The Economist had an interesting article about living as a foreigner that concluded:
"The funny thing is, with the passage of time, something does happen to long-term foreigners which makes them more like real exiles, and they do not like it at all. The homeland which they left behind changes. The culture, the politics and their old friends all change, die, forget them. They come to feel that they are foreigners even when visiting “home”.
"Beware, then, however well you carry it off, however much you enjoy it, there is a dangerous undertow to being a foreigner, even a genteel foreigner. Somewhere at the back of it all lurks homesickness, which metastasises over time into its incurable variant, nostalgia. And nostalgia has much in common with the Freudian idea of melancholia—a continuing, debilitating sense of loss, somewhere within which lies anger at the thing lost. It is not the possibility of returning home which feeds nostalgia, but the impossibility of it. "

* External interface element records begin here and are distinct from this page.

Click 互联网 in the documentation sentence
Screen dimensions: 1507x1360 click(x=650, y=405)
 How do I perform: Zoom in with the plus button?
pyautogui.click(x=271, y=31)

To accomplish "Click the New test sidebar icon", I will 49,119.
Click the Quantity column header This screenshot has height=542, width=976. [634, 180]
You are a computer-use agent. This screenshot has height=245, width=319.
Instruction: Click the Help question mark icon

True, false, somewhere in between?
The conventional wisdom among friends in the US was that five years was the threshold. I’ve known folks who hit these rocks in less than a year, others that remain connected and content for decades.
For myself (approaching five years), I have kept my connections with close friends and colleagues; I still feel more like an expat than an emmigrant or exile. But the article did give me lots to think about, and it echoes the broader academic literature on expat experiences.